A moral do empreiteiro implica ainda que a lealdade ao grupo a que se pertence é muito mais importante do que a verdade em si. Nessa lógica, ninguém “entrega” ninguém, ainda que haja erros graves em andamento. Quem o fizer, mesmo que de forma justa, comete o maior pecado que poderia praticar contra as variadas formas de coletivismo que oprimem a individualidade: o crime de libertar sua consciência; de exercitar sua autonomia em nome de um valor maior.
Não se trata, portanto, de estimular que os filhos (e as pessoas de um modo geral) sejam dedos-duros, que façam fofoca e intriga sobre a vida alheia. A ampla rejeição cultural do brasileiro à figura do “cagueta” pode conduzir a essa conclusão superficial. Mas ela é equivocada. E obscurece qual é o cerne da questão: a verdade como pressuposto da justiça. Numa situação em que se pode evitar uma injustiça ou reparar um erro, o silêncio não é uma escolha correta. Esse é o ponto. E não o receio de criar pequenos fofoqueiros – que em geral não têm nenhuma intenção de serem justos; muito pelo contrário.

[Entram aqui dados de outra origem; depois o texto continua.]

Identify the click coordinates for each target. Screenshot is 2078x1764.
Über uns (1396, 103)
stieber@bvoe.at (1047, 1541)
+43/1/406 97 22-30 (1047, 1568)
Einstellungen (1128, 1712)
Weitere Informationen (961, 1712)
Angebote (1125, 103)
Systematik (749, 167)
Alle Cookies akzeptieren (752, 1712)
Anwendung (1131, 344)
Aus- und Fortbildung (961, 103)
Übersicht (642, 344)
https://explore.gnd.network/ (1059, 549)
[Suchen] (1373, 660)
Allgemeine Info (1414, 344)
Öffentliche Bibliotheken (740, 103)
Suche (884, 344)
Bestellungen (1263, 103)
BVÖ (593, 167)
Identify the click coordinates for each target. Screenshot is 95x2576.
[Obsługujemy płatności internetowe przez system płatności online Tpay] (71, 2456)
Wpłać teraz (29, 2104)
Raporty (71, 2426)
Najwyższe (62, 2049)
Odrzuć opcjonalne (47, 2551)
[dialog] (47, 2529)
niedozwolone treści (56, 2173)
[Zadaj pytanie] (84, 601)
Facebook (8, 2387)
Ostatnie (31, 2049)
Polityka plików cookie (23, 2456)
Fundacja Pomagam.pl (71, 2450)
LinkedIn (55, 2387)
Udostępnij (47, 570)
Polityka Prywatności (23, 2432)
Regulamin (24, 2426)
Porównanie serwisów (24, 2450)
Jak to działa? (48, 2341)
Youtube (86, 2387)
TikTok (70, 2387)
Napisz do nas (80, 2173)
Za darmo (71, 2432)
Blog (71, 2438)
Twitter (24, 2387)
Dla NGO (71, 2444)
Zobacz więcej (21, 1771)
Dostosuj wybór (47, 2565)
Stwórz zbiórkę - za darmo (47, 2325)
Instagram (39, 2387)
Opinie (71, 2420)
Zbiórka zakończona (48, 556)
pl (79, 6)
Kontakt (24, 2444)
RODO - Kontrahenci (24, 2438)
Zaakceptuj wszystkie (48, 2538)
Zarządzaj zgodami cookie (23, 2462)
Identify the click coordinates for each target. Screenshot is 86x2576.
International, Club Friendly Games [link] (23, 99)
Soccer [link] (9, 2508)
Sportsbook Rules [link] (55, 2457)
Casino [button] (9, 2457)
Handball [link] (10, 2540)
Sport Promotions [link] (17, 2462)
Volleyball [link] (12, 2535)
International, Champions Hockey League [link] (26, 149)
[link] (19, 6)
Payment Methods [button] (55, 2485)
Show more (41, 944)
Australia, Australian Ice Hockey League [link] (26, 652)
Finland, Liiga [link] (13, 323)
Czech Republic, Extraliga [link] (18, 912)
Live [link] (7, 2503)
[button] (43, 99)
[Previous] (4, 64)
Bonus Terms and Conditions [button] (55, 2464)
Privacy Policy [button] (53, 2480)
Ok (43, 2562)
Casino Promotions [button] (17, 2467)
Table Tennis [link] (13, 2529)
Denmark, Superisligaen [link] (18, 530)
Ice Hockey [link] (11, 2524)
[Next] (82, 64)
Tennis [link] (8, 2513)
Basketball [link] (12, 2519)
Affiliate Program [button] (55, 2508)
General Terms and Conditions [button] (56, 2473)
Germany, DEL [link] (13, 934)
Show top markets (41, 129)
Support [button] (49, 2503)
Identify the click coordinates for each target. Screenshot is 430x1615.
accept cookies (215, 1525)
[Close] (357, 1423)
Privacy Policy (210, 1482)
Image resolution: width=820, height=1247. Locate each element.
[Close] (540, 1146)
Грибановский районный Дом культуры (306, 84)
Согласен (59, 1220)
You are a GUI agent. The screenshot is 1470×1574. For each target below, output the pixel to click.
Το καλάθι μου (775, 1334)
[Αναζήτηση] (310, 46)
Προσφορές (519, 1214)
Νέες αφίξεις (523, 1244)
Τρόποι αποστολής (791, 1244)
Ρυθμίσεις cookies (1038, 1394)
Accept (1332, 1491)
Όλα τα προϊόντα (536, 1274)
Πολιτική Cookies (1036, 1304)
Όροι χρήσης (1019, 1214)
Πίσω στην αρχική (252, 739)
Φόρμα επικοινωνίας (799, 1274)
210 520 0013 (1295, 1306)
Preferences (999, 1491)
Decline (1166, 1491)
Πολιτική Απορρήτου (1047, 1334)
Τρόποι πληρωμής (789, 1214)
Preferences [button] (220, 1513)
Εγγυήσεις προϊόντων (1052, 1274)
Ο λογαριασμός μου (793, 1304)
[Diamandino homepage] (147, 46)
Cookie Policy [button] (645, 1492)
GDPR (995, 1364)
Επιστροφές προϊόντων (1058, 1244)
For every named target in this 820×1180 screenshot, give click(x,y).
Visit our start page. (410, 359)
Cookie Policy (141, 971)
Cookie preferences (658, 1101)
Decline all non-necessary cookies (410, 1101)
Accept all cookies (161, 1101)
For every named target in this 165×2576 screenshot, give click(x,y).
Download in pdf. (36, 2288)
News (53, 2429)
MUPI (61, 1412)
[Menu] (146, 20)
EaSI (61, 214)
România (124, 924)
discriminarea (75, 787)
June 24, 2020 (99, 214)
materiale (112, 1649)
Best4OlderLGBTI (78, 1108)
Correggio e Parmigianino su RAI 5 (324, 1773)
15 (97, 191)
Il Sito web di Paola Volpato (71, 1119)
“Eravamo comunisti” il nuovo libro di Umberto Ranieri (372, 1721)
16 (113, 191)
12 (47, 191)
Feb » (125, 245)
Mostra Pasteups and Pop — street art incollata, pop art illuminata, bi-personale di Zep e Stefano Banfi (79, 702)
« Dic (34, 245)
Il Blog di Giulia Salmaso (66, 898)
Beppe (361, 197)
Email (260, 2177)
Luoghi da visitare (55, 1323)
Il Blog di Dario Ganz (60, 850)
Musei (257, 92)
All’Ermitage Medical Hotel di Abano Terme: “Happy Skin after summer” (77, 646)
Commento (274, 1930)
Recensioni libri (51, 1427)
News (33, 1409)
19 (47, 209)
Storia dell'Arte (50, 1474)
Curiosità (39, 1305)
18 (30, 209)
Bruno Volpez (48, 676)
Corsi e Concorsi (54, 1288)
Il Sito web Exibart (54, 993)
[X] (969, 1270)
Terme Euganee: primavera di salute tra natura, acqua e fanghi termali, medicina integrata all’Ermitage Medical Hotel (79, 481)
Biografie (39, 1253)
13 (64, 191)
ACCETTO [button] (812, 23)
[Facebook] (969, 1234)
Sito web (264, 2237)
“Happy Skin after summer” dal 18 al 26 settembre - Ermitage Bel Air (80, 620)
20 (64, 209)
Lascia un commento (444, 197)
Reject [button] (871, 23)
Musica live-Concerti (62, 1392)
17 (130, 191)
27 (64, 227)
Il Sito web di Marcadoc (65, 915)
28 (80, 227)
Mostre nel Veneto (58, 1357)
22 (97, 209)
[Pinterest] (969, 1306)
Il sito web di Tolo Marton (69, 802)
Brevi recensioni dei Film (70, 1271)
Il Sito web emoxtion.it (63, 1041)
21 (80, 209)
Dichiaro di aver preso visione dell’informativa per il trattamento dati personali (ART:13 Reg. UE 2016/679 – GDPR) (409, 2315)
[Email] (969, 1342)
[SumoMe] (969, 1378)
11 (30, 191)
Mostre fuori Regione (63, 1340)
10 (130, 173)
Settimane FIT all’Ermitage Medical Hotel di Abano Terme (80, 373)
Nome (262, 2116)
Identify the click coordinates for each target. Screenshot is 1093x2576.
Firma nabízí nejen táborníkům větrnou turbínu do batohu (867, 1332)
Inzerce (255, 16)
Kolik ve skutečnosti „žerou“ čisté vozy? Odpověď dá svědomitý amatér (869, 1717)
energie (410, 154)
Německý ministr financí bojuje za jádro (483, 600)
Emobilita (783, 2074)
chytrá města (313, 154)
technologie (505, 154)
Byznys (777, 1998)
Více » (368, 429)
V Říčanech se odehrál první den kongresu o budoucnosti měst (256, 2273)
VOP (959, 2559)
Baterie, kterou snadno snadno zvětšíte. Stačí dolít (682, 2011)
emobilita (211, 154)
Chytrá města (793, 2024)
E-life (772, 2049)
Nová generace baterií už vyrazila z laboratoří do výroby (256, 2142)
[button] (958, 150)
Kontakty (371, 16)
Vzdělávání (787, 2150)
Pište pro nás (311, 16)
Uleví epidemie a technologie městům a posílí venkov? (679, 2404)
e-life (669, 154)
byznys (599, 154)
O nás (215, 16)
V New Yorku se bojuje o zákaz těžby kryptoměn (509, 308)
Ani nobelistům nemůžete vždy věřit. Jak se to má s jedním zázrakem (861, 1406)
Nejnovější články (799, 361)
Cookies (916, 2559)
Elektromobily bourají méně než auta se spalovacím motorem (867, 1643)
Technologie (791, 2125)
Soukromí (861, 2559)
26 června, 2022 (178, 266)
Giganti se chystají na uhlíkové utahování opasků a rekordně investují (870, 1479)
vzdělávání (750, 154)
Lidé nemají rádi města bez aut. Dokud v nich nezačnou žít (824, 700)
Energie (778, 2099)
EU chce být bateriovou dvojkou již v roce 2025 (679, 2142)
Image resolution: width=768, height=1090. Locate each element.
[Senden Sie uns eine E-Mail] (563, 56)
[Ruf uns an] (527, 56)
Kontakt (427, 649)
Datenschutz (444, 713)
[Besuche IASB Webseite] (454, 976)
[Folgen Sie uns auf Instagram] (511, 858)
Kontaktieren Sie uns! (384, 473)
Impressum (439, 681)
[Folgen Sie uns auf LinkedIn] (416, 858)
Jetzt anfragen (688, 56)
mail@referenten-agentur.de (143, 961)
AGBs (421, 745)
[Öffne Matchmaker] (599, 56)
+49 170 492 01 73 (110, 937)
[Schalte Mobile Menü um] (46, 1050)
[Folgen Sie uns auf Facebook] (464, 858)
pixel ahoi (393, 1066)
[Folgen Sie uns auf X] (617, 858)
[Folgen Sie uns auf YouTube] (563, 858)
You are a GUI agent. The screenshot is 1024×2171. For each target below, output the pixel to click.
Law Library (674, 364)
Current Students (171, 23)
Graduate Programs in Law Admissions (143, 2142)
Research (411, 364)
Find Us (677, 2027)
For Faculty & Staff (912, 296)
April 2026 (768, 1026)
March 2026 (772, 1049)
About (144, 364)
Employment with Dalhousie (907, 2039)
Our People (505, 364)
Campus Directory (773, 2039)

Enquanto houver pais que pensem como Odebrecht, porém, o Brasil continuará a criar cidadãos mentirosos, dissimulados, omissos e submissos a seus grupos. Permanecerá sendo injusto em todos os sentidos, pois não tem a justiça e a verdade entre seus principais valores. Talvez isso explique por que o país é do jeito que é.